China setzt also wirtschaftlich und technisch hauptsächlich genau auf die Energiewende, die Sie hier ständig erbittert schlechtschreiben. Und es fährt verdammt gut damit.
Mit zwei Unterschieden: Einerseits ist China auf diesem Weg noch nicht so weit vorangekommen wie Deutschland, weswegen der Anteil von fossilen Energien noch hoch ist. Aber eben nicht mehr günstig.
Und zweitens: Weil China als weiterhin sich schnell entwickelndes, aber immer noch weitaus ärmeres Land als Deutschland einen enormen Energiehnger hat, sind m.W. auch noch die absoluten Zahlen von Kohlestrom gestiegen, könnten aber schon die Spitze erreicht haben. Und auch Atomkraft wird ausgebaut, aber in einem weitaus geringeren Maße als Sonne und Wind. In Deutschland wäre der Bau von AKWs einfach viel zu teuer.
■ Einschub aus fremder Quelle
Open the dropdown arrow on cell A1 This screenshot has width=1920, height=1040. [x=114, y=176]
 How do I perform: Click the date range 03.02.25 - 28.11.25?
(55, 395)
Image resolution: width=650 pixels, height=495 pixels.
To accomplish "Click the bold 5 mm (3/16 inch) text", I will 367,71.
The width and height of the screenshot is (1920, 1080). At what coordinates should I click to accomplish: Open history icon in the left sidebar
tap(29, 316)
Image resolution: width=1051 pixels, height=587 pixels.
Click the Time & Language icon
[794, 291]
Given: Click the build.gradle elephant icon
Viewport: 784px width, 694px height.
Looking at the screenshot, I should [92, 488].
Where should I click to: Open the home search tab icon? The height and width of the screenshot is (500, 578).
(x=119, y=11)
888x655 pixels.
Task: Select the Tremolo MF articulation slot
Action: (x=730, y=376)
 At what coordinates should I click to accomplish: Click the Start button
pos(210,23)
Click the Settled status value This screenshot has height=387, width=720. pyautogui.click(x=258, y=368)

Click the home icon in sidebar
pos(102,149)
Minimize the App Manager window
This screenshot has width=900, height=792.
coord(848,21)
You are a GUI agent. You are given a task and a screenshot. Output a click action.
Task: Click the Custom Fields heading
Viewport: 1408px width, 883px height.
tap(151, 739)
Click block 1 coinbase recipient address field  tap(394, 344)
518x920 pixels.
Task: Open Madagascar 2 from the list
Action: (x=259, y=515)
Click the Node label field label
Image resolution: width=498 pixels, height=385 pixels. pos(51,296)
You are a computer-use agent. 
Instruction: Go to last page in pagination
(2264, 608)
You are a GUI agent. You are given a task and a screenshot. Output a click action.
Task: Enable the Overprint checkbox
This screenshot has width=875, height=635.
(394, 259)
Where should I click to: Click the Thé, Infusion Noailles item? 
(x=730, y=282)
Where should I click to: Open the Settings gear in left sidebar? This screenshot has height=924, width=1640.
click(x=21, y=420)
Oder ist der ganze Artikel mit seinem wirkichkeitsfremden Anti-Energiewende-Furor Satire? An dem Punkt, an dem auch noch die Poller auf den Weihnachtsmärkten ein Indiz dafür sind, wie schlimm die Energiewende für die ach so furchtbare Wirtschaftslage in Deutschland ist, hatte ich den Eindruck.

Und zur furchtbaren Wirtschaftslage: Nominell (in US$) ist das BIP in Deutschland viermal so groß, kaufkraftbereinigt dreimal so groß wie in China.
https://de.wikipedia.org/wiki/Liste_der_L%C3%A4nder_nach_Bruttoinlandsprodukt_pro_Kopf

Da ist das, was Sie hier ständig veranstalten, doch einfach Gejammer auf verdammt hohem Niveau. Und vielleicht gibt es, mit einer Pandemie vor einigen Jahren, einem Krieg in Europa und einer durch die chaotische US-Zollpolitik durcheinandergewirbelten Weltwirtschaft (mit entsprechenden Folgen für ein Exportland) doch auch noch andere Aspekte, die man für ein schlecht ausfallendes Wirtschaftswachstum in Betracht ziehen könnte als immer nur Energiewende, Postwachstumsökonomie, Energiewende, Energiewende und Postwachstumsökomomie. Wobei die wesentlichen Vertreter der Energiewende, u.a. die Grünen in ihrem Bundestagswahlprogramm, überhaupt keine Postwachstumsökonmie vertreten, sondern durchaus Wirtschaftswachstum anstreben. Aber wen interessieert das schon, wenn das Feindbild steht.